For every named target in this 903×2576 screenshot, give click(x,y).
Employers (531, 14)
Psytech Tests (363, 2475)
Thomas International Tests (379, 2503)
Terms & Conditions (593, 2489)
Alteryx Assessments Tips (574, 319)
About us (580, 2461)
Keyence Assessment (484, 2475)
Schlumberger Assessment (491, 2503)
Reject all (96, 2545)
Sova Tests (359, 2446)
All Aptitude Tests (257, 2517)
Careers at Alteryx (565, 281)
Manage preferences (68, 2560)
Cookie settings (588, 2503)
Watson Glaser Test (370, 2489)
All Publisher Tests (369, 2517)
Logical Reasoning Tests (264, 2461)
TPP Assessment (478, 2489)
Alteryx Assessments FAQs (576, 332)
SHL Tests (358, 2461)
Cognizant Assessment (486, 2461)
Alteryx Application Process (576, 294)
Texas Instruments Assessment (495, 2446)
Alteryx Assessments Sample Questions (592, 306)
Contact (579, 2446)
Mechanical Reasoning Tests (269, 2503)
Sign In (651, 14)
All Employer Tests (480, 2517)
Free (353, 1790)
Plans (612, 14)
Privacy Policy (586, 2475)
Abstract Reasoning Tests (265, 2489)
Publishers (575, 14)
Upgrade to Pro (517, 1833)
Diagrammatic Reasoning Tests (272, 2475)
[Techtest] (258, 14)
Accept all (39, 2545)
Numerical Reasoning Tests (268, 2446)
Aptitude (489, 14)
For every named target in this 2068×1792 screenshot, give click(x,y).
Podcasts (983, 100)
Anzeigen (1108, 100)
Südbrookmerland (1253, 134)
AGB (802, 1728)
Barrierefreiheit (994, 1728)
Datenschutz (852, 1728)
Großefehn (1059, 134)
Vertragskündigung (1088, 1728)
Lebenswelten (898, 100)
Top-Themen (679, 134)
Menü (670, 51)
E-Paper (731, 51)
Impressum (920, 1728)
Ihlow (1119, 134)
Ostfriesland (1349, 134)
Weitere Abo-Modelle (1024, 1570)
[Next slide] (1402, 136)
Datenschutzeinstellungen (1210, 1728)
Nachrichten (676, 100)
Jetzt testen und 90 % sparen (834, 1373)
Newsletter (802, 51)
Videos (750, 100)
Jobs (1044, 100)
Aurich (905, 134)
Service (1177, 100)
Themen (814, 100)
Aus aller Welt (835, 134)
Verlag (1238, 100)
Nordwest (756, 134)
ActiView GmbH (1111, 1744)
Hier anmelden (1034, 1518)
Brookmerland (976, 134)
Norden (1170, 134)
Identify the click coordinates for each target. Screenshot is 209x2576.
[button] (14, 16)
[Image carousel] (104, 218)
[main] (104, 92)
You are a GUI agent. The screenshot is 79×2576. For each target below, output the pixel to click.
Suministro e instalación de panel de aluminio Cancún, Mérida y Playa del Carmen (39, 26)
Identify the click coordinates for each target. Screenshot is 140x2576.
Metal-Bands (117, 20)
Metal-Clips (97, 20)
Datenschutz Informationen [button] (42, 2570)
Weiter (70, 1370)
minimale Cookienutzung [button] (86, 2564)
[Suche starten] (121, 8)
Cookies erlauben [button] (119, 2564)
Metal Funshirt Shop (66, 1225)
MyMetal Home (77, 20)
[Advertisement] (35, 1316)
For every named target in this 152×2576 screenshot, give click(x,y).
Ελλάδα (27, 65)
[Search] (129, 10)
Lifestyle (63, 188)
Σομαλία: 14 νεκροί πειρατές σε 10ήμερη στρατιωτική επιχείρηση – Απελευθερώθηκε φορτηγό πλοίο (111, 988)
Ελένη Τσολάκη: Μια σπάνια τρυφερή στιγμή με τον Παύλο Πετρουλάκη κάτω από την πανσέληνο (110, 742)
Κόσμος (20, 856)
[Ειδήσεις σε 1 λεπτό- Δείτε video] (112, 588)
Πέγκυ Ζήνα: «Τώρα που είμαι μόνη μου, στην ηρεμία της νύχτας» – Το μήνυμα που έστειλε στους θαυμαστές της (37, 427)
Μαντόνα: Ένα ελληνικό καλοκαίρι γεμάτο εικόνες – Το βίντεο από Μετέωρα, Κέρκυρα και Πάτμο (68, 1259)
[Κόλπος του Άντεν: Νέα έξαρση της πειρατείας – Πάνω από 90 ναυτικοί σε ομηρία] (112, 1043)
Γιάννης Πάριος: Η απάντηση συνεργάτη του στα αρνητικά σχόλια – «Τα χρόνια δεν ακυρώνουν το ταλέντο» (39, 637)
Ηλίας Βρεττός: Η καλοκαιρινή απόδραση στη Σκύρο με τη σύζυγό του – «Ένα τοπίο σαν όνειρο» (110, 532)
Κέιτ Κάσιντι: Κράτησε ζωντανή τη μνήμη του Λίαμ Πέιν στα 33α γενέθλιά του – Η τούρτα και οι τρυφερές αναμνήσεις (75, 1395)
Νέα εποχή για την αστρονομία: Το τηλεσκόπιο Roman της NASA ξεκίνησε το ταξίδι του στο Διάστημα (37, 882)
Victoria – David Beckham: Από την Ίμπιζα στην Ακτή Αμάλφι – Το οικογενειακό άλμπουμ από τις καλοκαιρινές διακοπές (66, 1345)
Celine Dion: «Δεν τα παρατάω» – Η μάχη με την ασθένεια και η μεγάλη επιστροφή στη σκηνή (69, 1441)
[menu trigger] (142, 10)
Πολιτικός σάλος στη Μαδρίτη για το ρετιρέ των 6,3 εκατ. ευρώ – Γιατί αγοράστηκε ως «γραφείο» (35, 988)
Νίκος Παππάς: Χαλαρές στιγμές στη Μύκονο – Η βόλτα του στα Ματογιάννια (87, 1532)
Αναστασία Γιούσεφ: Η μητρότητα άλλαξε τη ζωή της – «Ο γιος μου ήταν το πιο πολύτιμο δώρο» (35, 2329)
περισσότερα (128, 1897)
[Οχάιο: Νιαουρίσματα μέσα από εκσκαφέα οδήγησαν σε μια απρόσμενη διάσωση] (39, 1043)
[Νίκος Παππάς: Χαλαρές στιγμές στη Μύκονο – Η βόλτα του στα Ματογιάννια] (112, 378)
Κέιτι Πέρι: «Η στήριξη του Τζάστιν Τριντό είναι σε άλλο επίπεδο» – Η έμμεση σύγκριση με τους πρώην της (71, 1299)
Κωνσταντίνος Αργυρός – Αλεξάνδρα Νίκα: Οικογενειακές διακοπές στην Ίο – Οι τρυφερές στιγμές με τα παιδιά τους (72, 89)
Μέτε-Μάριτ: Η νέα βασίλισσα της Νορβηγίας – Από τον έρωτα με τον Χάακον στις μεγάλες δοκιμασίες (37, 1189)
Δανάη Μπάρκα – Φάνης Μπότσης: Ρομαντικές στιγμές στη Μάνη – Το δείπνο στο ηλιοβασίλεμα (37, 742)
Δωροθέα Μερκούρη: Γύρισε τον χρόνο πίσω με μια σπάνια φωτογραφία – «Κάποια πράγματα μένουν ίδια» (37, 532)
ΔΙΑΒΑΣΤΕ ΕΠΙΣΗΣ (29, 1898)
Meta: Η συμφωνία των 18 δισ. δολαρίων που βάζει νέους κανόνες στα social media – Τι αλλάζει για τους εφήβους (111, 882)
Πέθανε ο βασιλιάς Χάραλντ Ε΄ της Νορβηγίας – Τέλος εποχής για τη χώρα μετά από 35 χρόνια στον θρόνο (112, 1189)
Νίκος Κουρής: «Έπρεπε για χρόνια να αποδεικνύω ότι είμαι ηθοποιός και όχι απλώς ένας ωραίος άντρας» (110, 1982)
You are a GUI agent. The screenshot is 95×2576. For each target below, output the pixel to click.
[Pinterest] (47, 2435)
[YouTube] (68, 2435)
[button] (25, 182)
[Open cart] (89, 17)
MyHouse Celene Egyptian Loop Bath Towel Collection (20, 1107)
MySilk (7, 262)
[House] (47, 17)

* * * *

Your output is to be the lines of the listing, exact and complete, starting at the first and ending with the line that contains "Careers at Alteryx (565, 281)".

For every named target in this 903×2576 screenshot, give click(x,y).
Employers (531, 14)
Psytech Tests (363, 2475)
Thomas International Tests (379, 2503)
Terms & Conditions (593, 2489)
Alteryx Assessments Tips (574, 319)
About us (580, 2461)
Keyence Assessment (484, 2475)
Schlumberger Assessment (491, 2503)
Reject all (96, 2545)
Sova Tests (359, 2446)
All Aptitude Tests (257, 2517)
Careers at Alteryx (565, 281)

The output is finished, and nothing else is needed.